This set of systems is broken down into subsets, including formal/logical, archetypal, applied, psychological, aesthetic, and many others. Throughout his text, he seeks to enlighten readers with his definitions of these systems and provide copious examples of these systems at work. While the text is physically over 400 pages long, the text inside is not as long, due to the formatting. So, if you are intimidated by the page length, it is not representative of the amount of content between the covers.
While I’m not one to spend much time on philosophy, I found that some of the systems seemed quite acceptable, while others were derivative of common truths. The ones that did not sit well with me were, perhaps, over my head, but I did find the acceptable systems to be well explained. Regardless, there are probably systems which will mean more to some than to others. It is safe to say that any reader will find something with which they can consider in depth, even if they cannot think in depth about some of the other topics that are a bit tougher.
For example, Coppedge introduces an “Ancient Book Design Program” with the subheading of “Secret Books Formula”. He uses his knowledge of literature and how a book functions as a storytelling device to create a system that helps to name a book and introduce a proper moral.

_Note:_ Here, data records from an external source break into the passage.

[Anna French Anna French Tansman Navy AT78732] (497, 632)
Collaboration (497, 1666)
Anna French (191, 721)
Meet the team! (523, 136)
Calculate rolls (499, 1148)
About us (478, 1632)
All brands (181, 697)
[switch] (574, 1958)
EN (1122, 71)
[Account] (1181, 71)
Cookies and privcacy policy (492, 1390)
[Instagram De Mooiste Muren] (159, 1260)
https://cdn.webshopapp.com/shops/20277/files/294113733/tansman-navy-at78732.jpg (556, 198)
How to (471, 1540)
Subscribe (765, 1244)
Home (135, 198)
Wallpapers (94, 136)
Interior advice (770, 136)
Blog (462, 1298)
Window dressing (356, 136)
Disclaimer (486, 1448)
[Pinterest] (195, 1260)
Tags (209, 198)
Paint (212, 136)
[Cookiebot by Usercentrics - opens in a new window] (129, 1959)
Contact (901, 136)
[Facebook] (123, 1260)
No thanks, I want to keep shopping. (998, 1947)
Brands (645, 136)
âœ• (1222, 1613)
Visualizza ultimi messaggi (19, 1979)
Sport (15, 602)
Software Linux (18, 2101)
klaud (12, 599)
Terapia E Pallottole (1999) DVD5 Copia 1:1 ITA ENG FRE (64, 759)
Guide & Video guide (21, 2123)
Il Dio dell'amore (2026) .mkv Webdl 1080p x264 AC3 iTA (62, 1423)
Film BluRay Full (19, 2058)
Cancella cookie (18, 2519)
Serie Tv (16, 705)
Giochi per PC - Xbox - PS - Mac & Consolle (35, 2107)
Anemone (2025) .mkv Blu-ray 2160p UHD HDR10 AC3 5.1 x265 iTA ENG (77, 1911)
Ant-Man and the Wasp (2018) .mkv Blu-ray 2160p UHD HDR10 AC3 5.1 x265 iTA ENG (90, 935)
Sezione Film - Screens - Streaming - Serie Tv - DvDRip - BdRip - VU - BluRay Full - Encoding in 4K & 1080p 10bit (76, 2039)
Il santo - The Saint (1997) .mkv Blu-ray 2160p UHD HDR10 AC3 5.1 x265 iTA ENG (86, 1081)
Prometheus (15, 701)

This system, although seemingly unnecessary, puts a framework to the building blocks that writers often use to create stories. It works as a set of ideas and I can understand how this system came to be.
On the other hand, especially in the mathematics portion of his text, Coppedge creates several of his own mathematical operators and explains their uses in detail. However, much of it only holds purpose inside the realm of philosophy. As an example, he creates a “God Variable”, which is equal to infinity plus one or “any value including infinity for each variable”. It serves its purpose inside of the discussion, but examples are not provided for it’s possible uses.
Overall, this text might provide some philosophers with interesting topics of conversation and consideration as they peruse through the lists of systems. Each system has a brief explanation and examples where necessary, allowing most to understand the meaning behind each one.